§ **Source information**:
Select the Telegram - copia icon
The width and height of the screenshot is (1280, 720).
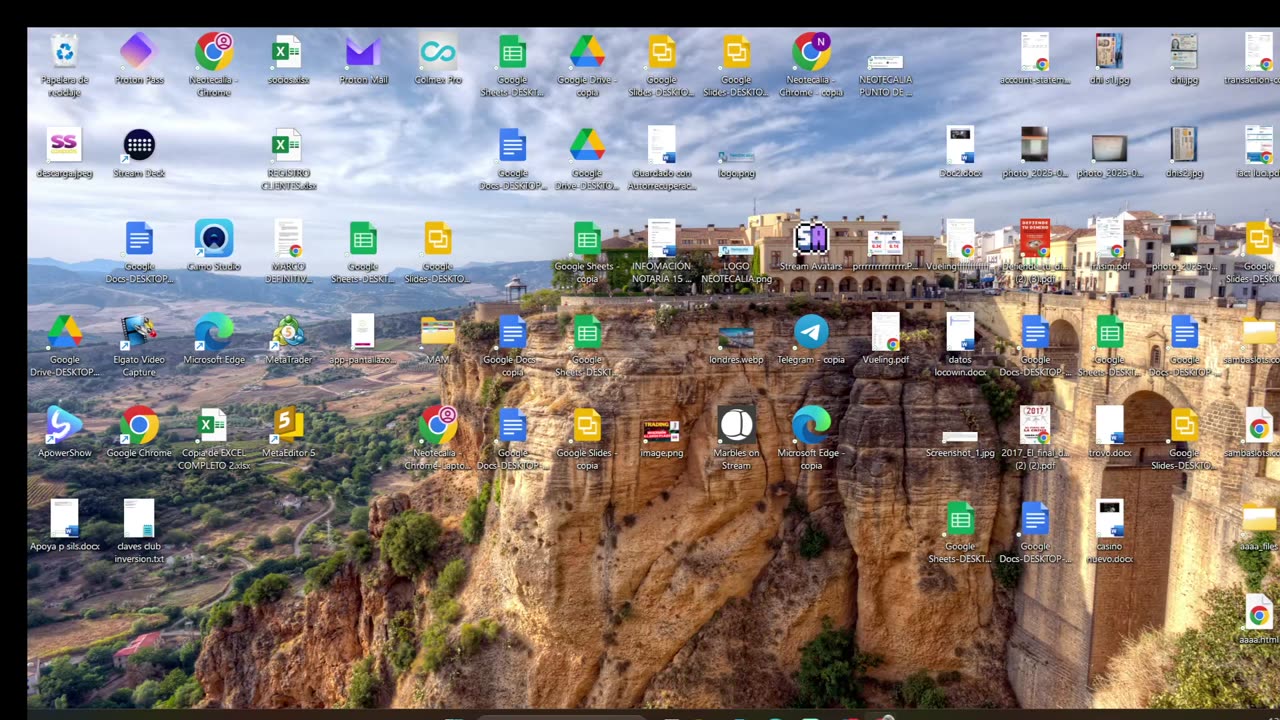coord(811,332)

--

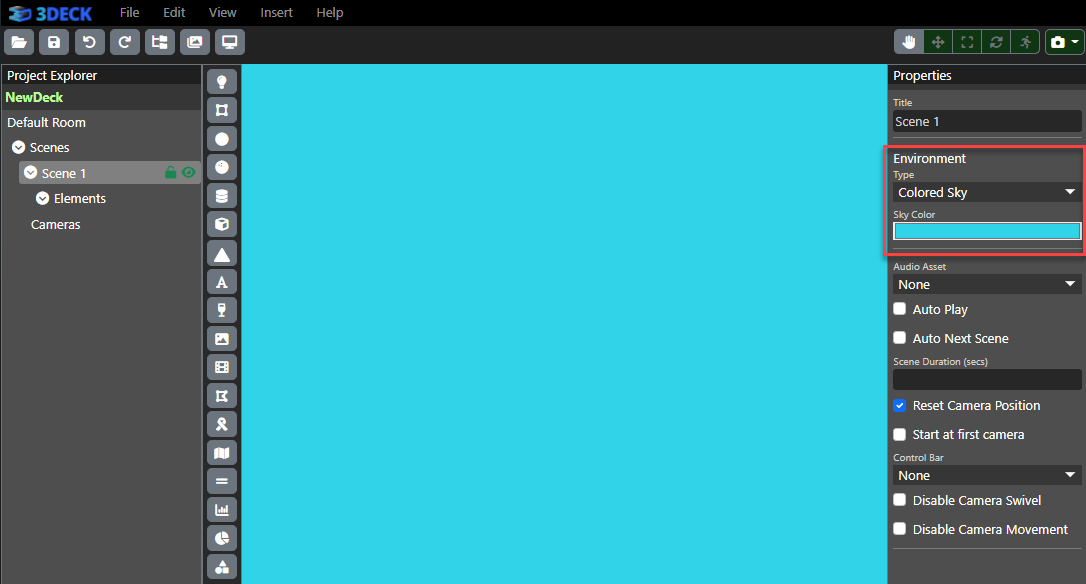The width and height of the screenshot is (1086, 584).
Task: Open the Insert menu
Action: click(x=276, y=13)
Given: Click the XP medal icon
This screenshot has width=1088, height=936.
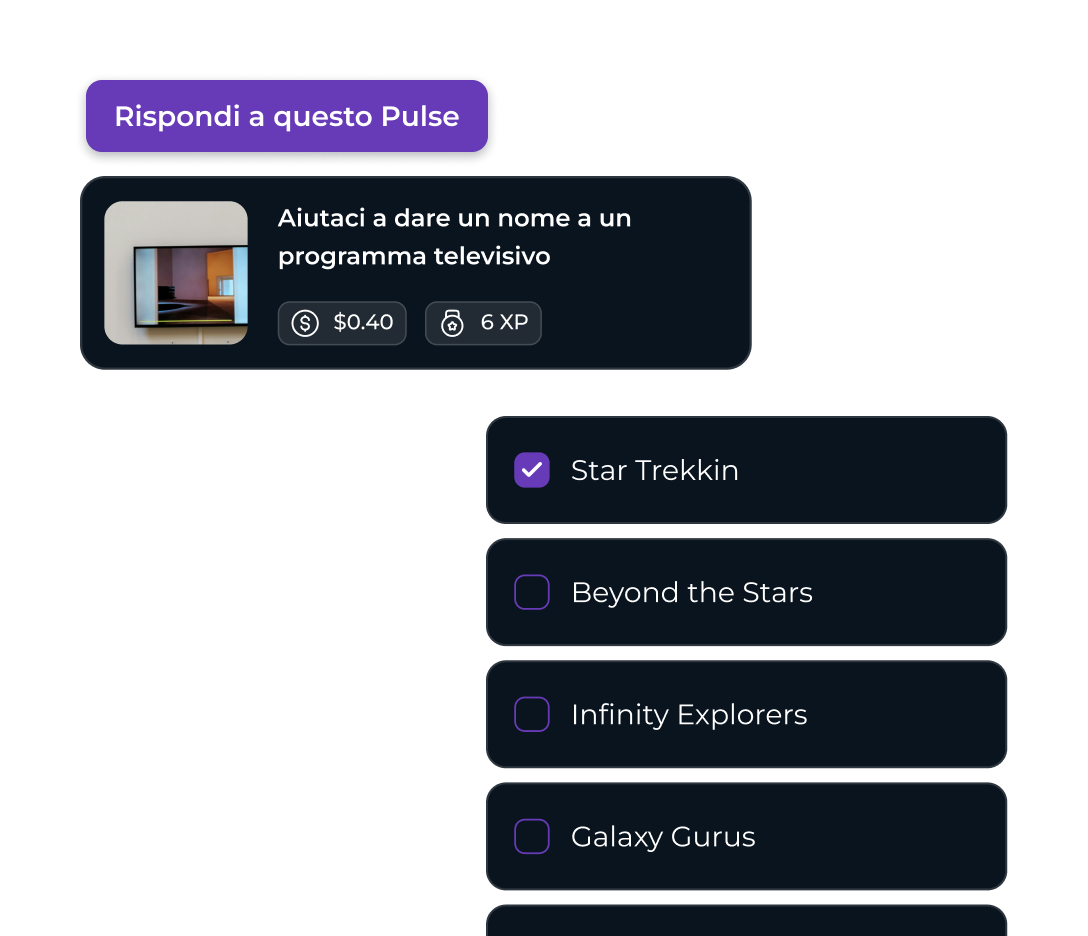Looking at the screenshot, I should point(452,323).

==

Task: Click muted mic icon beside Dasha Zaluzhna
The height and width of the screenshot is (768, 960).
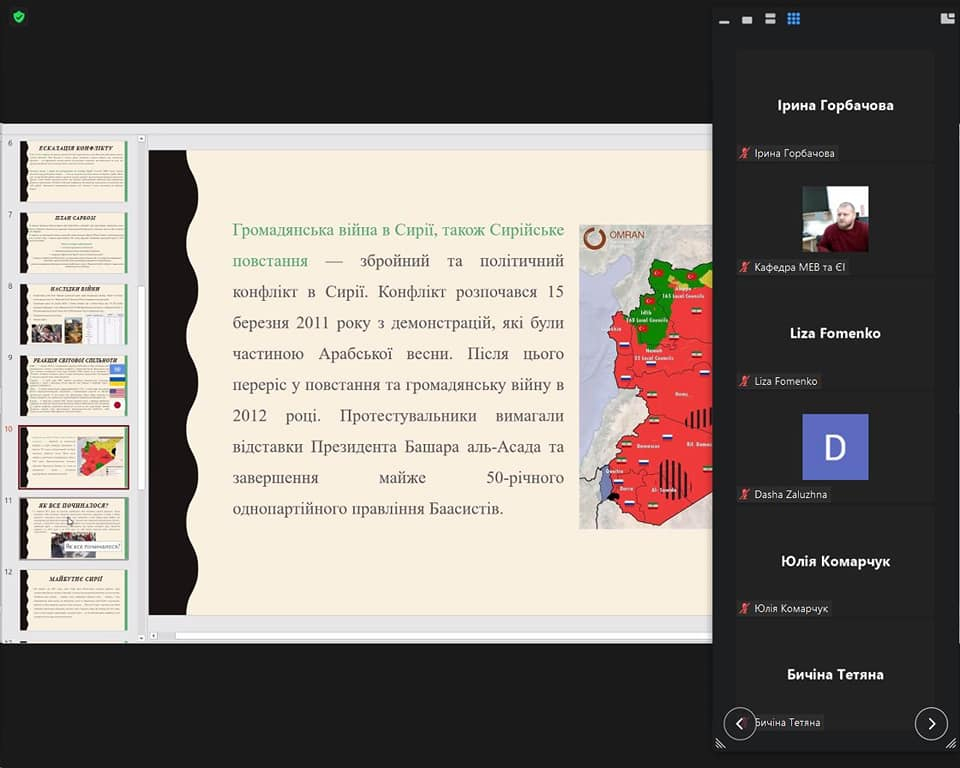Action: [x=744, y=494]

§ **What is required**:
Every line above in which the word "icon" occurs needs to be copied.

§ **Answer to this exercise**:
Select the Telegram - copia icon
Given: Click the XP medal icon
Task: Click muted mic icon beside Dasha Zaluzhna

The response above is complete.